The Rwandan semi-traditional courts known as Gacaca are intended to try genocide suspects, but they also have other powers.
According to the law which governs Gacaca, these village courts can punish people who refuse to give testimony, who provide false testimony, or who threaten witnesses. Those found guilty face one to three years imprisonment, under Articles 32 and 37.
So far, over seventy people have been charged for such behavior. Some await trial, others have already been sentenced. But is the law fair? Many of those arrested, say it is not.
“These articles should not allow detention without trial. The way these articles are being applied oppresses not only me, but also many other people” says Peter Kanyangira who is serving sentence in Ntsinda prison in eastern Rwanda
Some people agree that they have violated the law, and accept their punishment. Ndabakuranye Shawal was sent to prison by a Gacaca court in Rwamagana for beating and threatening a witness – Bimenyimana Cassim – who named him during testimony. “I did not complain because I knew about the law. I am still serving the punishment under Article 32”, explains Shawal.
Most of the Gacaca witnesses say the law offers them the respect they deserve, but that it must be enforced so as to dissuade people from harassing witnesses.
Benda Abbas is Chairman of the Gacaca court that sentenced Ndabakuranye Shawal for beating a witness. He says articles 32 and 37 lend credibility and gravitas to the Gacaca, and that this is helpful. “The law has boosted the credibility of Gacaca courts”, says Abbas “We do not need respect as such but we would like people to understand what needs to be done”, he explains
Despite the fact that some people are happy with Articles 32 and 37, some Gacaca officials feel the law is still not explicit enough. “ The interpretation of this law is tricky, because it does not provide a clear definition of circumstances under which ‘not testifying’, ‘refusal to testify’ and ‘giving false testimony’ should be punished”, remarks Regis Rukundakuvuga Gacaca Counsellor in the Supreme Court.

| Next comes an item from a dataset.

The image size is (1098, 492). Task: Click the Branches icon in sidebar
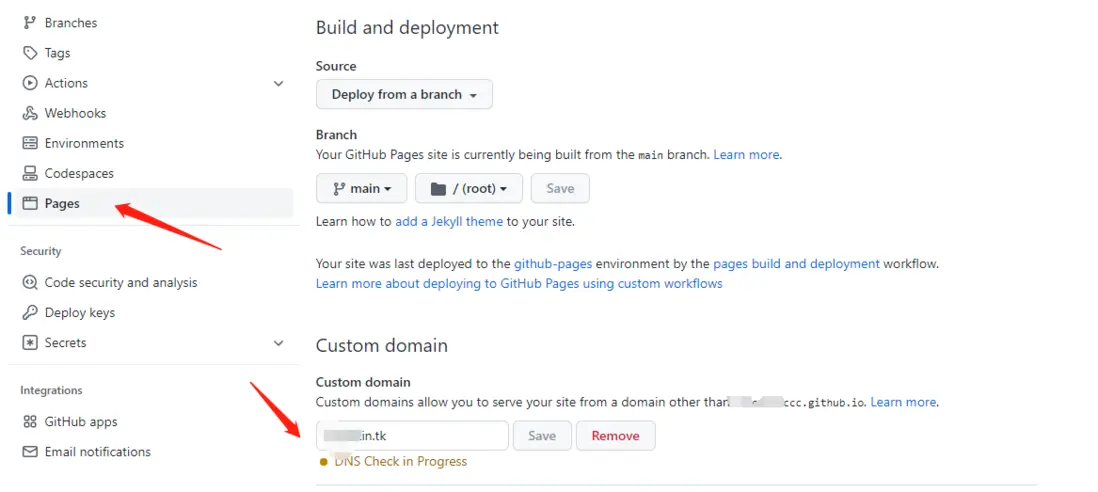30,23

Most people accused of breaking the law under articles 32 and 37 seem to feel it needs changing. They don’t like how cases are handled.
Given such diverse opinions and demands, where does Gacaca go from here?

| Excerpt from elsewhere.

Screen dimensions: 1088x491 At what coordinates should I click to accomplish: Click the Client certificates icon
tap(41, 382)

Mr. Rukundakuvuga says the government is considering amendments in the law governing Gacaca. He says the change will not be based on the problems arising from these articles but that will address such issues.

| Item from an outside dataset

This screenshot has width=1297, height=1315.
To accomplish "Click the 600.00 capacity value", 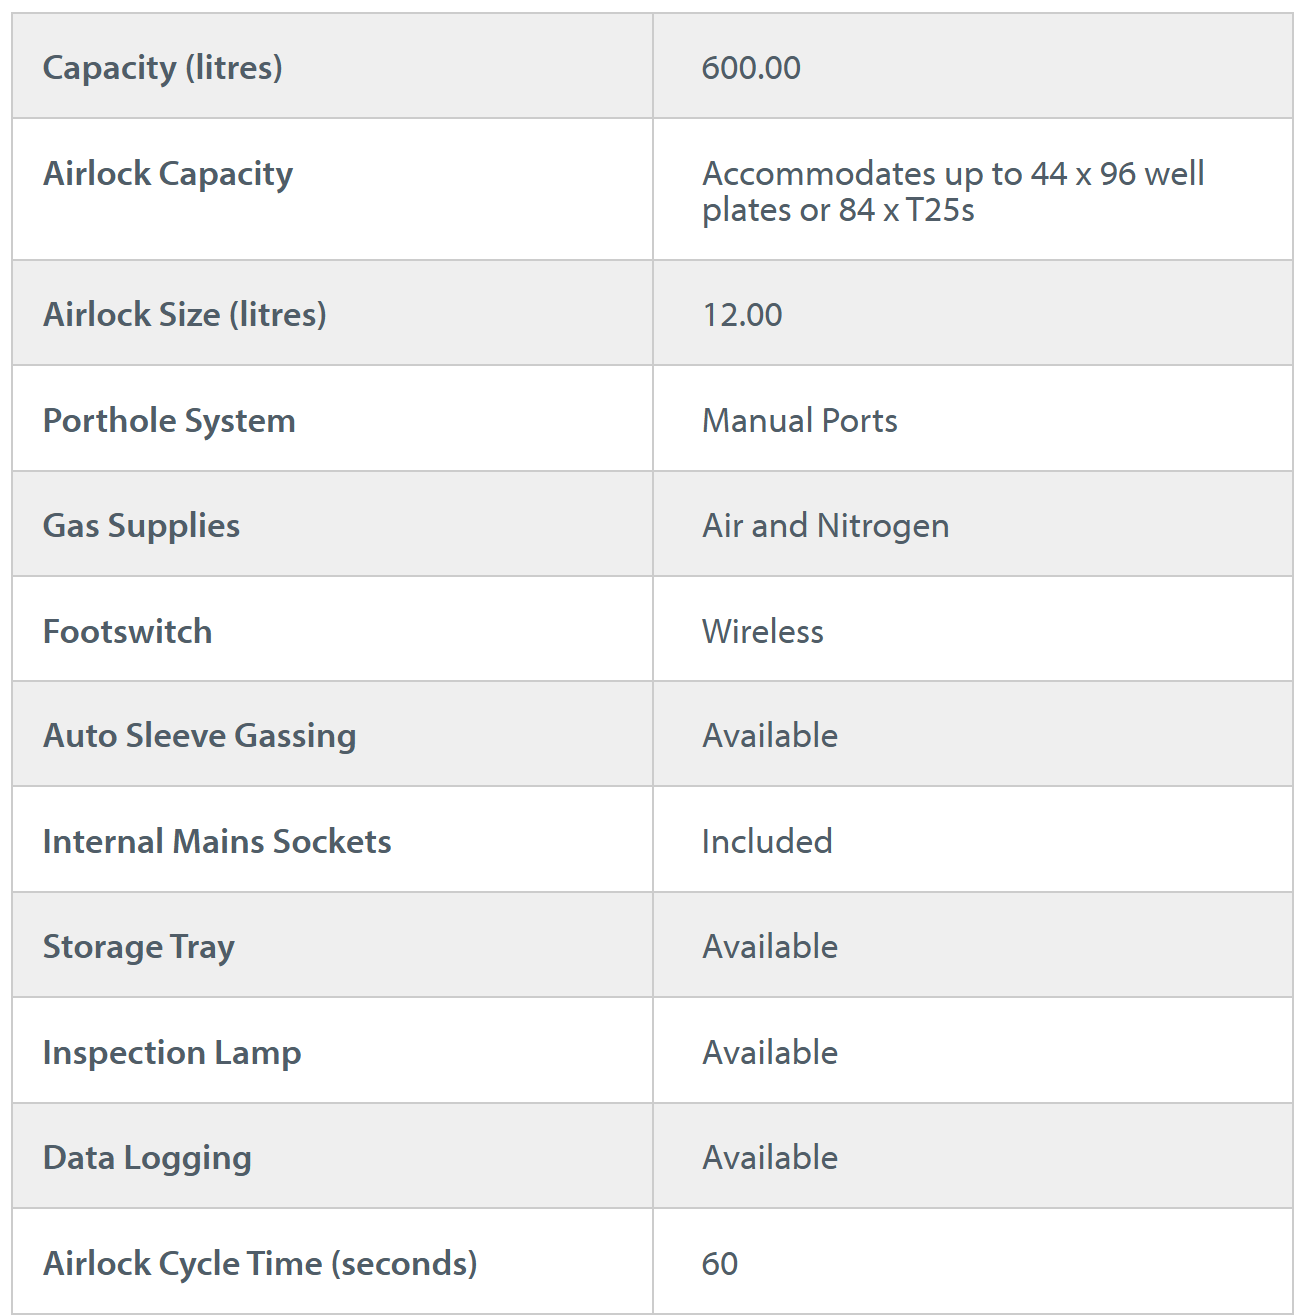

Some people may be keen to see changes to the law governing Gacaca. But would it be enough?
The head of Rwanda ‘s Law Reform Commission, Karugarama Tharcise says more changes may be required. “ You never know how a law will work, or problems it may pose, until the law is in effect. The thing about legislation is that it’s an evolving process”, he says.
The concept of justice is often compared to a set of weighing scales, where balance is the objective.
In Rwanda , lawmakers are trying to balance the natural evolution of law with the urgent demand for a system of jurisprudence which will help reconcile a post-genocide society.
Getting the balance right is essential, but it may not be easy.